▸ **ABOUT THIS EXERCISE**
Give the records again word for word. Leave every picture out.

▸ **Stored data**
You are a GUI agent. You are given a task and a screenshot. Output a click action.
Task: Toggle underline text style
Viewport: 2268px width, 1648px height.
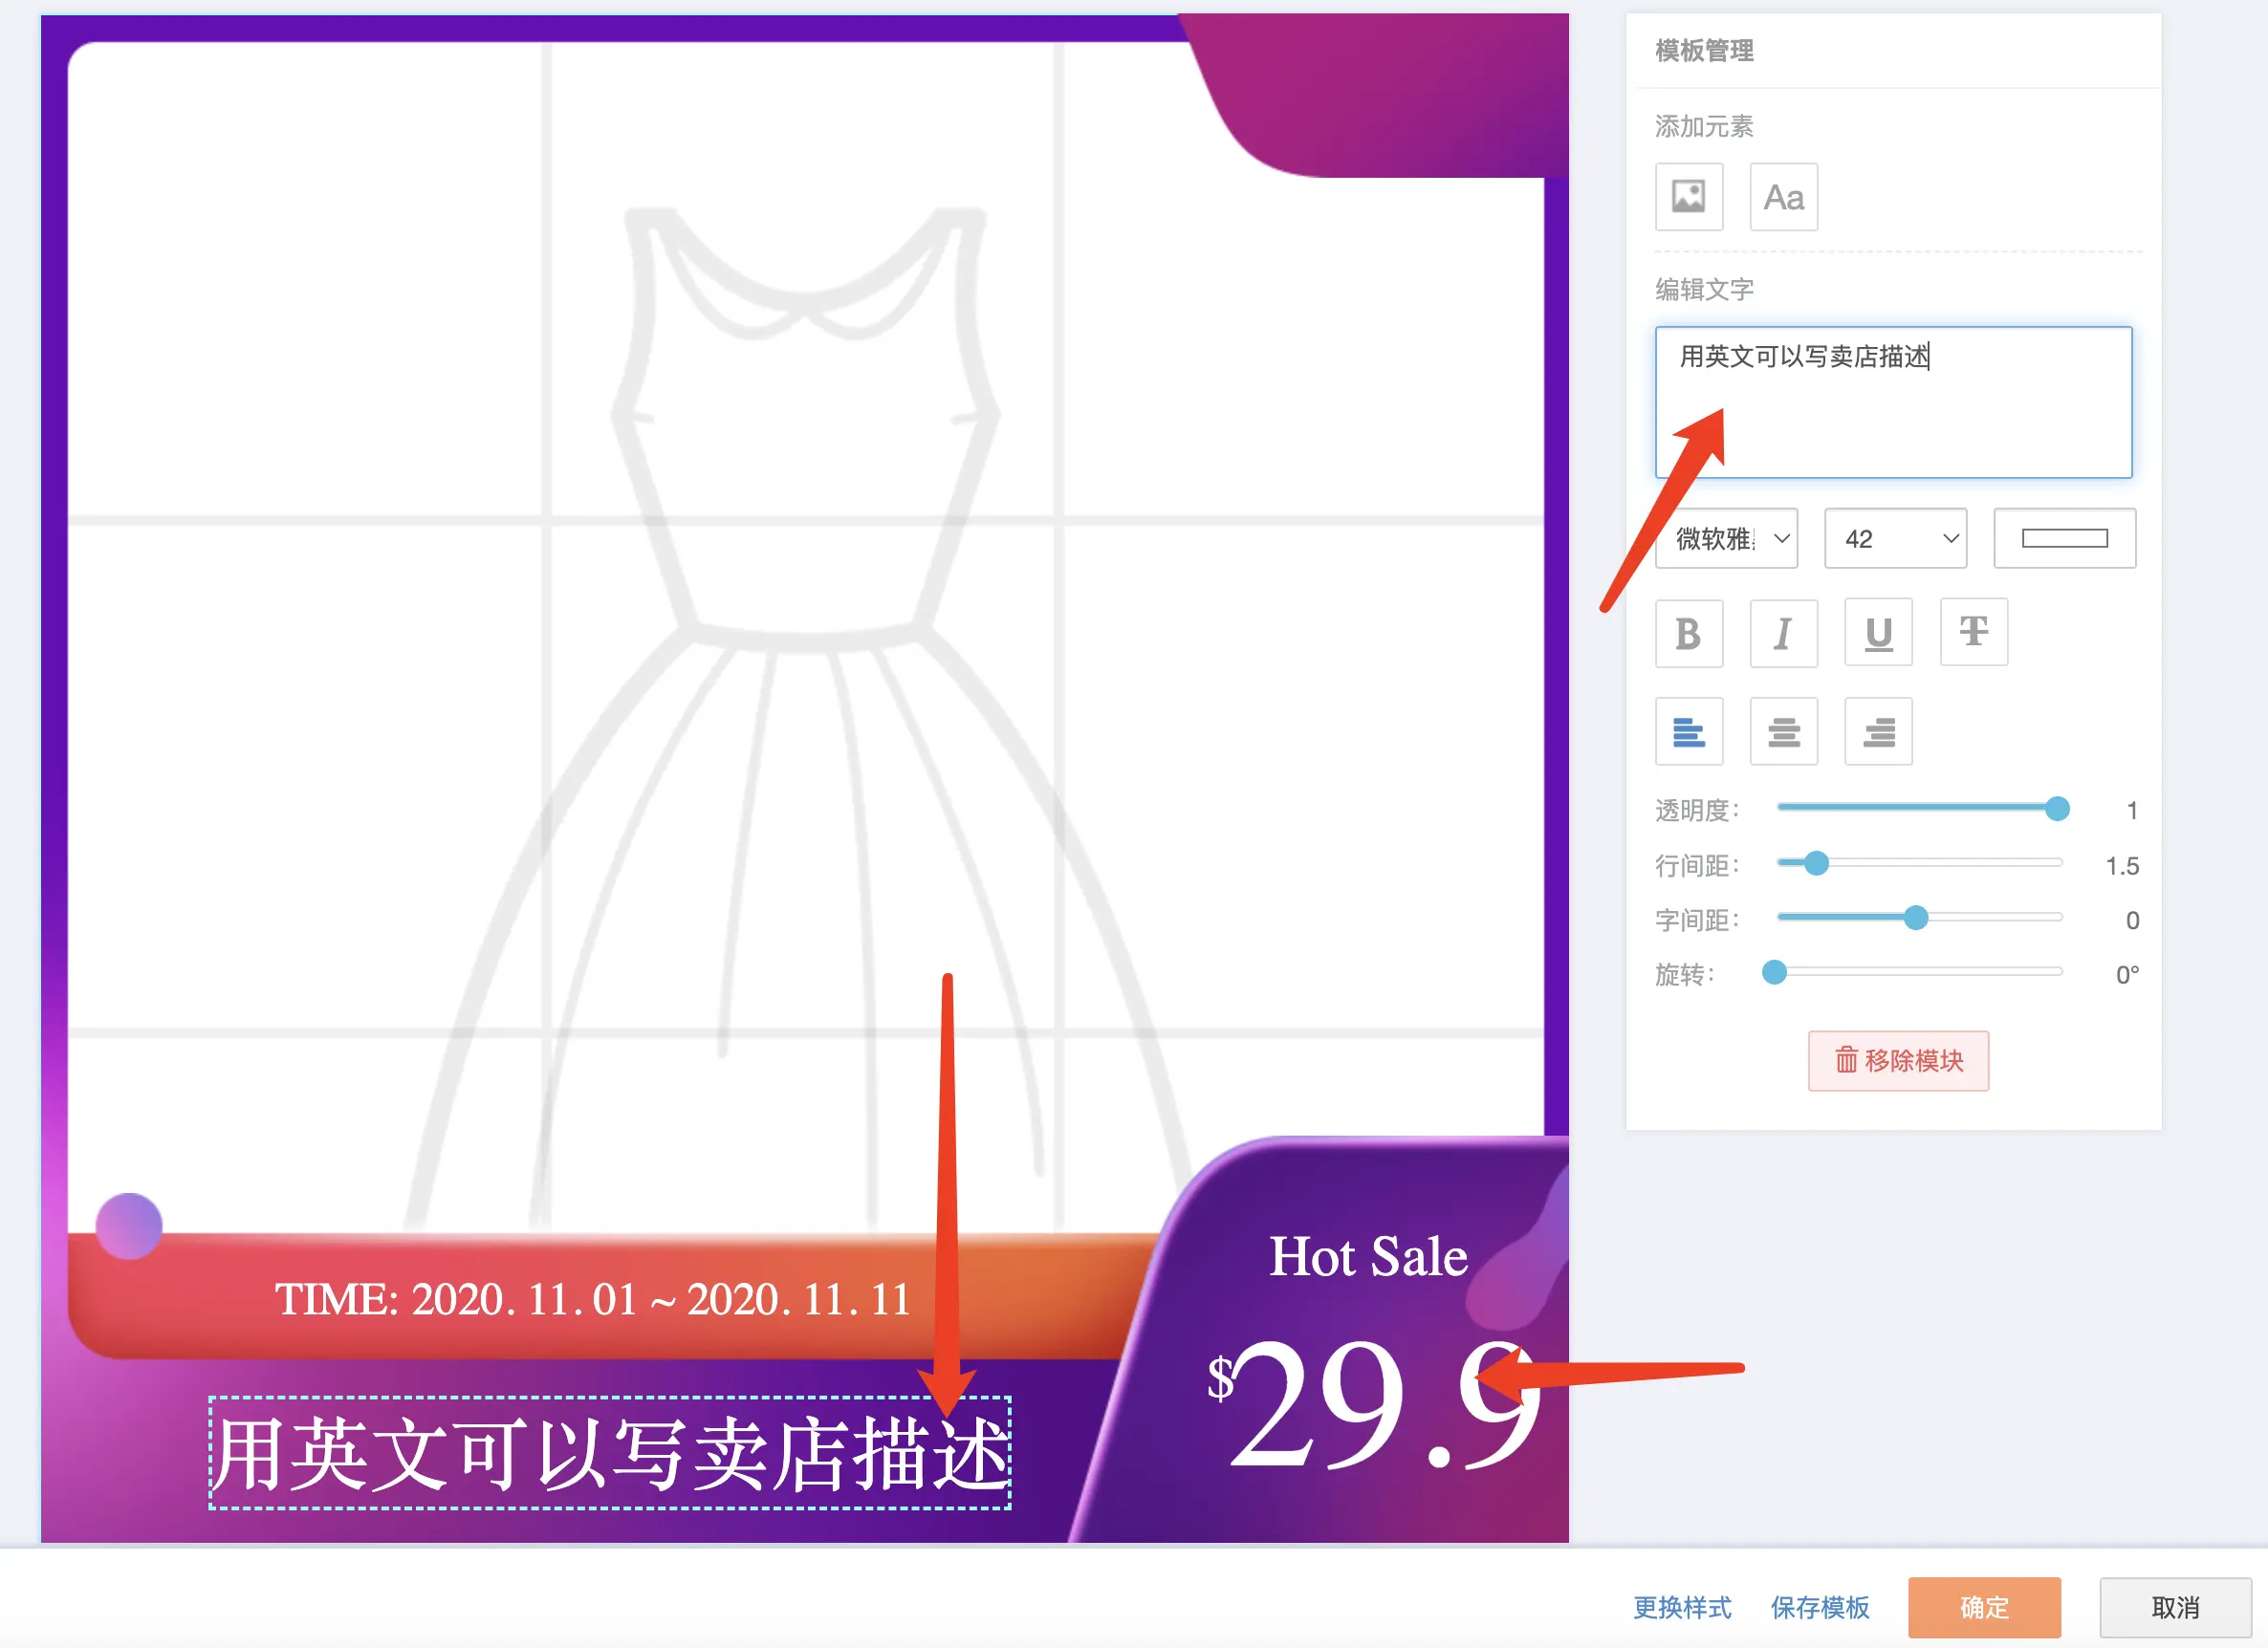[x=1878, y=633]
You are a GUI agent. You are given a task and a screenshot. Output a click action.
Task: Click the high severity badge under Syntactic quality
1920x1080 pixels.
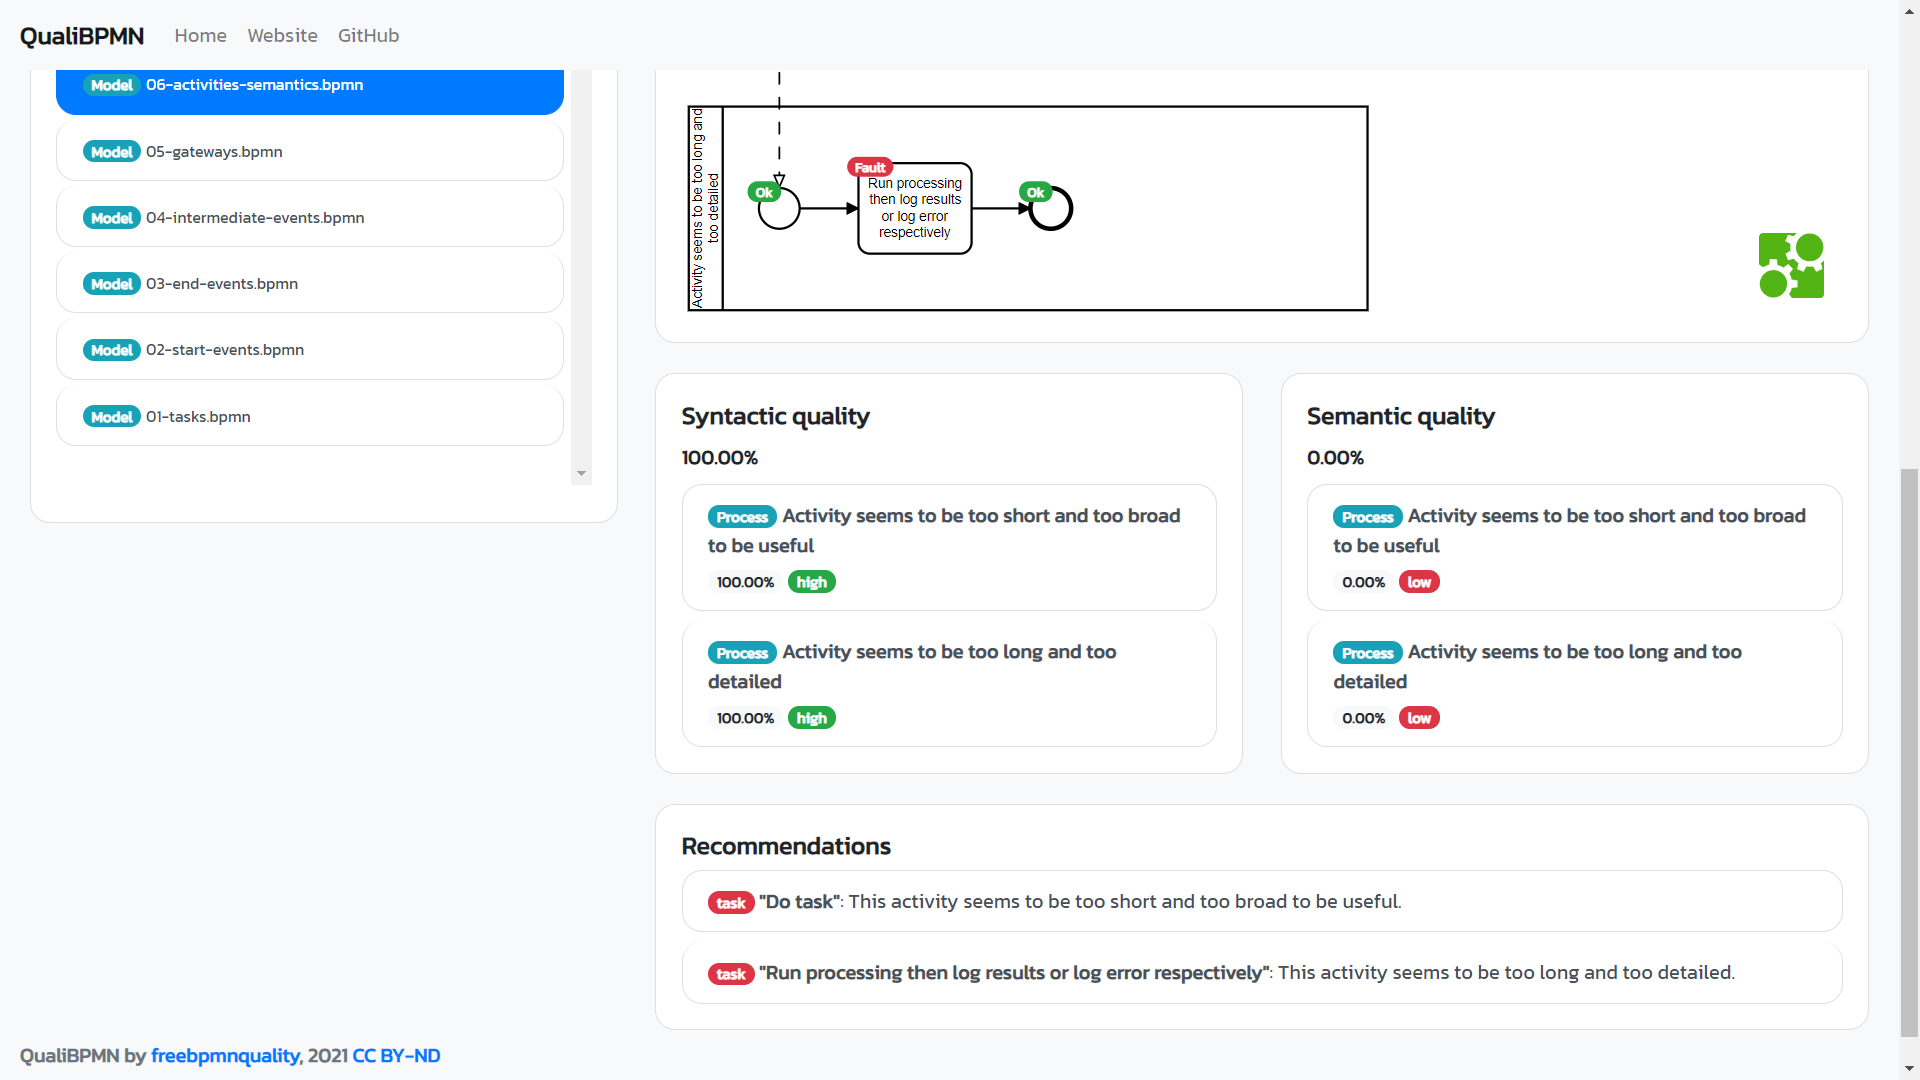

▸ **TASK SOLUTION**
You are a GUI agent. You are given a task and a screenshot. Output a click action.
Task: Toggle underline text style
Viewport: 2268px width, 1648px height.
[x=1878, y=633]
You are a GUI agent. You are given a task and a screenshot. Output a click action.
Task: Click the high severity badge under Syntactic quality
1920x1080 pixels.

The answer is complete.